# Script for generating the training and testing data sets for desirable galaxy types

The script follows after script **02_Reading_ProcessingSDSSdata.ipynb** and uses the data files generated there. It can be run locally on your computer after obtaining the data sets remotely from *lesta*.

**Data**: 11th Nov, 2019 <br>
**Author**: Soumya Shreeram <br>
**Guidance form**:Anand Raichoor <br>
**Script motivated from:** S. Ben Nejma


In [2]:
import astropy.io.fits as fits
%matplotlib inline
import matplotlib.pyplot as plt
plt.rcParams.update({'font.size': 20})
import numpy as np
from numpy.lib.format import open_memmap
import os, sys
import subprocess
from astropy.convolution import convolve, Box1DKernel
import random

## 1. Defining the input parameters

In [3]:
# setting the right path for the directory with the data
current_dir = os.getcwd()
root_dir = os.path.abspath(os.path.join(current_dir, os.pardir))
data_dir = os.path.join(root_dir, "Data_files\\")

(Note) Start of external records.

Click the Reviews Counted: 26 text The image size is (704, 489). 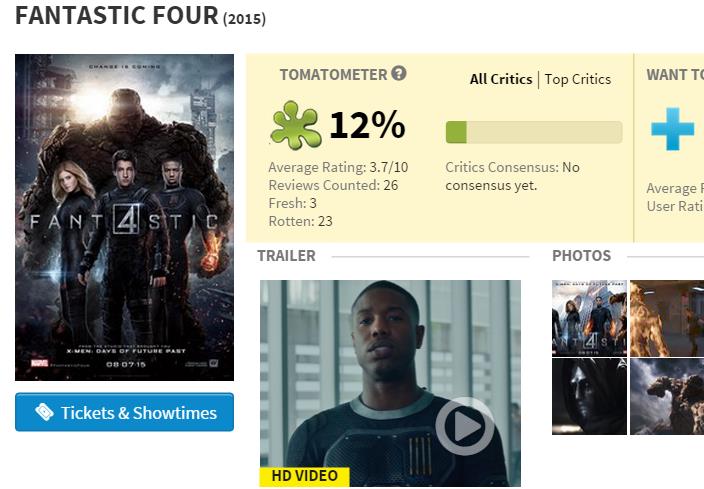tap(333, 185)
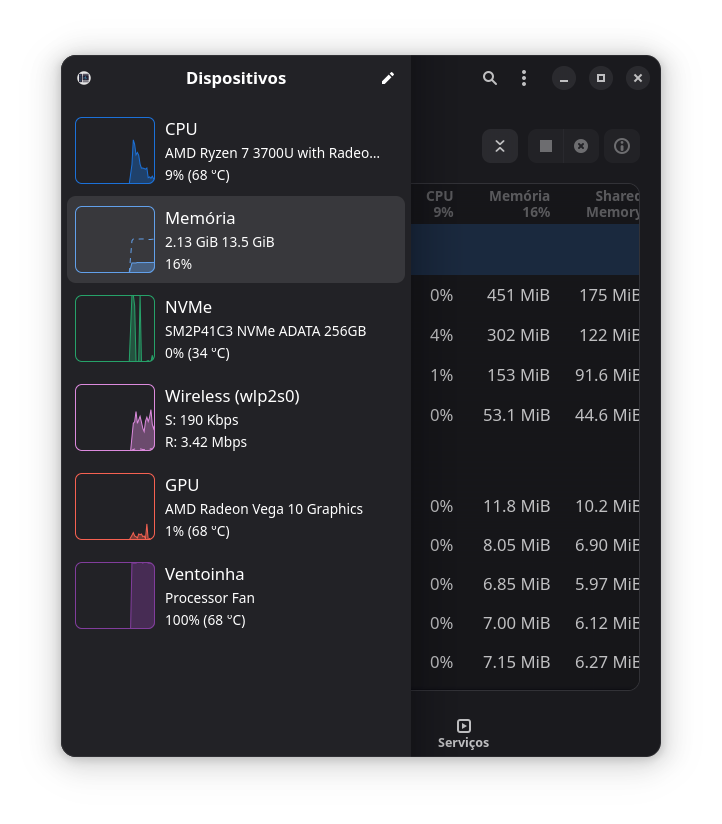722x824 pixels.
Task: Toggle the sidebar panel icon
Action: point(84,78)
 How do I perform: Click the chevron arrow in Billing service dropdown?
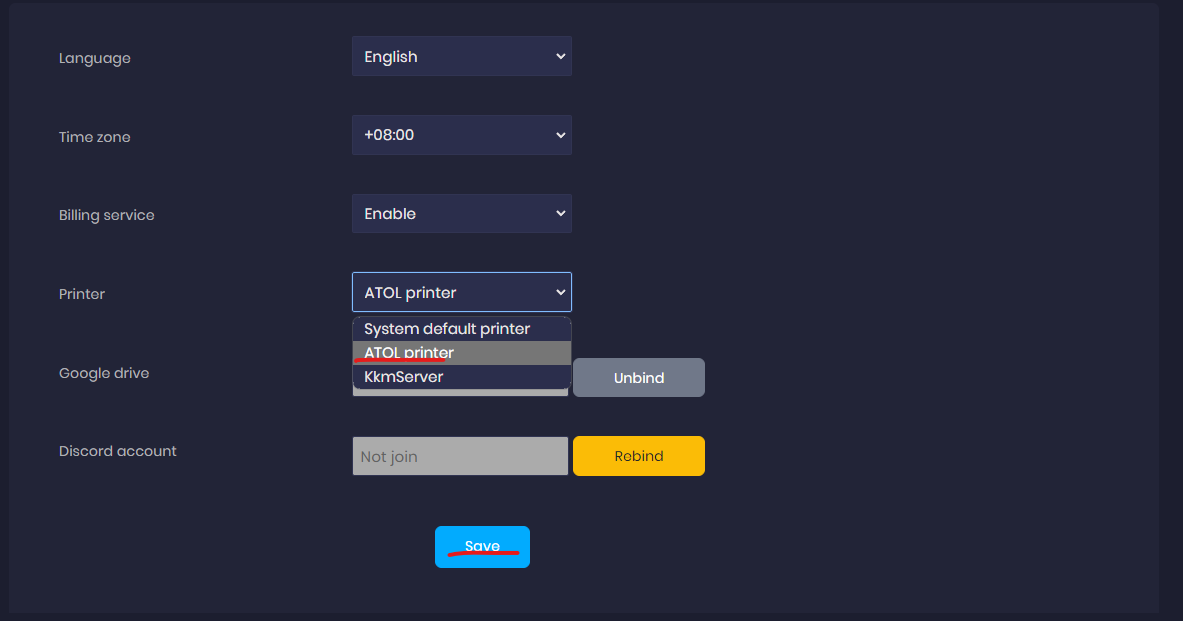tap(560, 214)
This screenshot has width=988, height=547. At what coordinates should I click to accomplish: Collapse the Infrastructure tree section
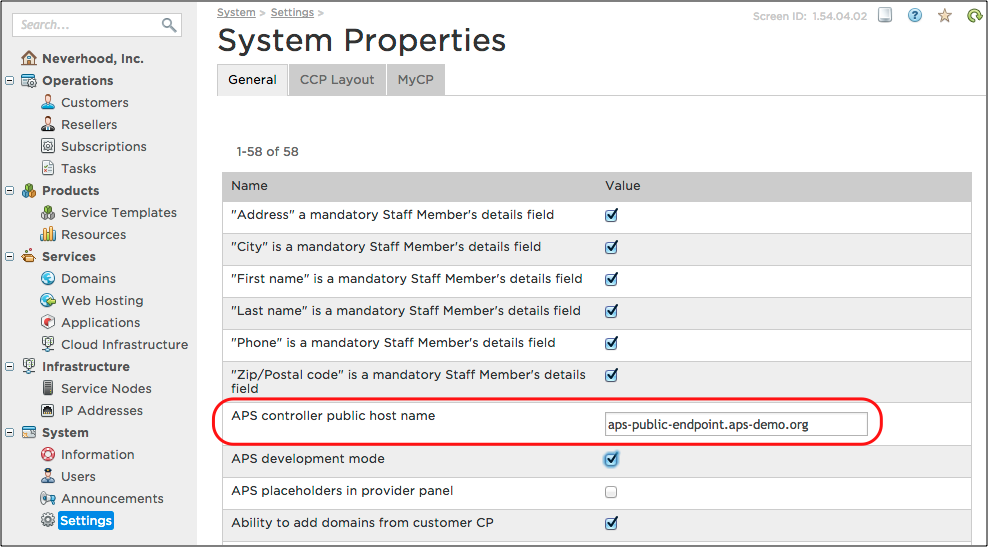tap(10, 367)
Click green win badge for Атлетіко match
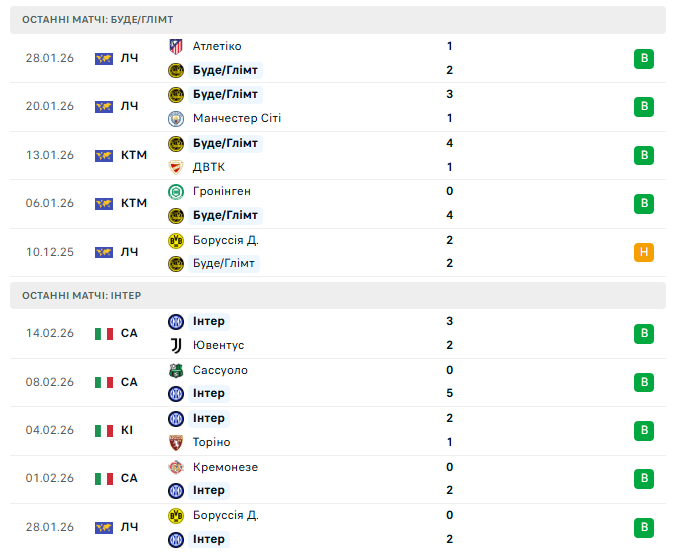675x558 pixels. [x=644, y=58]
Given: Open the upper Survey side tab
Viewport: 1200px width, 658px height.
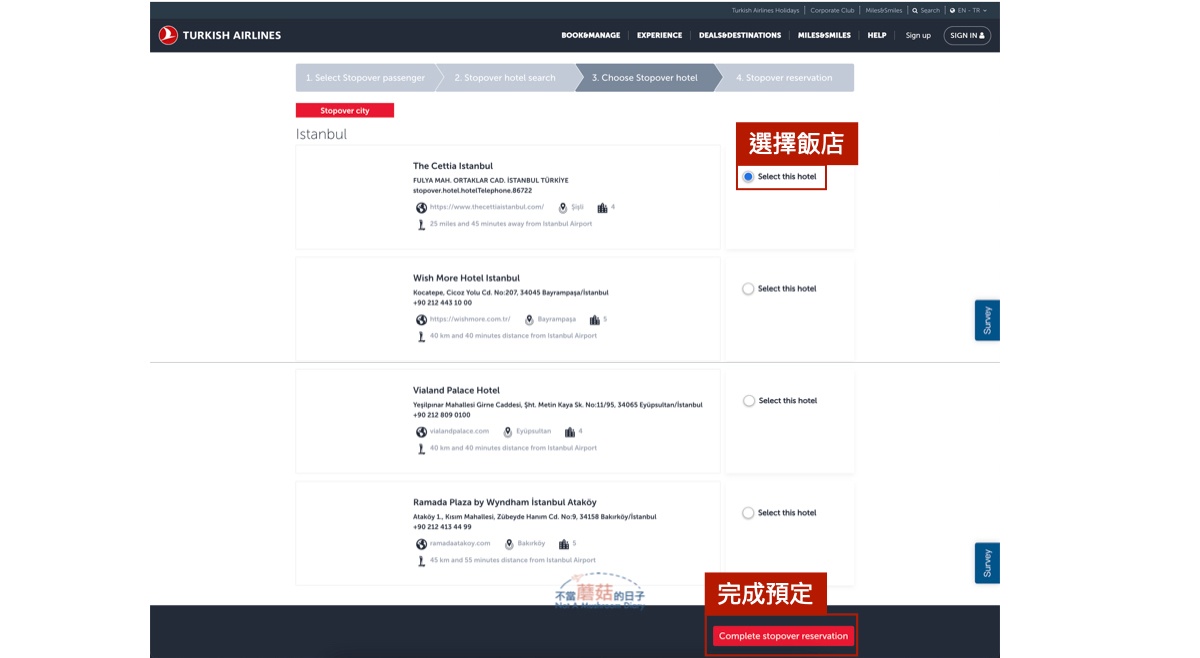Looking at the screenshot, I should coord(987,320).
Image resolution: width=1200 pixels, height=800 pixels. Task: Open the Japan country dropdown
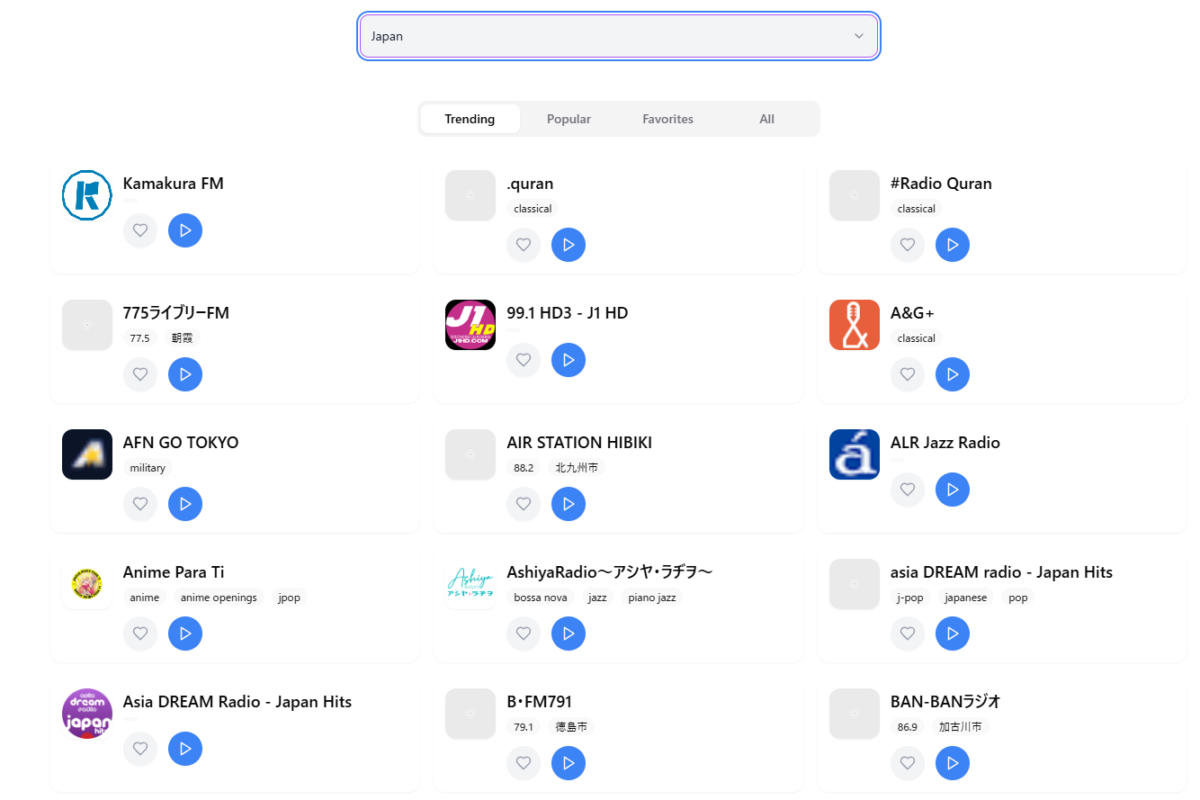click(619, 36)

# ratio with which the data is separated for training and testing
ratio = 0.7

In [22]:
def setName(data_dir, filename):
    filename = filename+'.npy'
    return os.path.join(data_dir, filename)

def writeOutputToFile(input_name, data_dir, shape_arr, in_dtype):
    """
    Write to a .npy file as a memory-mapped array
    @param input_name :: array name
    @param shape_arr :: shape of the array to be memory-mapped
    
    @return output_arr :: the memory-mapped array
    """
    filename = input_name+'.npy'
    filename = os.path.join(data_dir, filename)
    w1 = open_memmap(filename, dtype=in_dtype, mode='w+', shape=shape_arr)
    return w1


## 2. Preparation of training and testing data sets

In [23]:
def trainIndicies(Y, ratio):
    # lists of the different labels, and aranging indicies
    categories = np.unique(Y).astype(int)
    indicies = np.arange(len(Y))

    # minimum no. of samples to choose/catergory
    min_samples = np.array([int(ratio*len(Y[Y == i])) for i in categories])

    #  list of indicies for every target type, and shuffling them at random
    category_indicies = [indicies[Y == i] for i in categories]
    for i in categories:
        random.shuffle(category_indicies[i])

    # indexes to use for training    
    indexes_train_interm = [category_indicies[i][:min_samples[i]]
                                for i in categories]
    indexes_train = np.array([idx for categories in indexes_train_interm
                              for idx in categories])
    return indexes_train, np.sum(min_samples)

def generateTrainTestFiles(len_train, X, data_dir):
    """
    Function to generate empty memory-mapped files for training and testing data sets
    """
    X_train = writeOutputToFile('X_train', data_dir, (len_train, X.shape[1]), 'float32')
    Y_train = writeOutputToFile('Y_train', data_dir, (len_train,), 'uint8')
    
    X_test =  writeOutputToFile('X_test', data_dir, (X.shape[0]-len_train, X.shape[1]), 'float32')
    Y_test = writeOutputToFile('Y_train', data_dir, (X.shape[0]-len_train,), 'uint8')
    return X_train, Y_train, X_test, Y_test

In [7]:
# loading the (X, Y) == (flux, target-types)data sets
X = np.load('Data_files/X_corrupted.npy', mmap_mode='r')
Y = np.load('Data_files/Y_corrupted.npy', mmap_mode='r')

# generate the indicies to train rather than samples, to reduce computational cost
indexes_train, len_train = trainIndicies(Y, ratio)

In [24]:
# create memory-mapped array for the (X, Y) training sets
X_train, Y_train, X_test, Y_test = generateTrainTestFiles(len_train, X, data_dir)


FileNotFoundError: [Errno 2] No such file or directory: 'C:\\Users\\1199\\Desktop\\Year 1, Sem 1\\TPVIa\\Data_files\\X_train.npy'

'C:\\Users\\1199\\Desktop\\Year 1, Sem 1\\TPVIa\\Data_files\\filename.npy'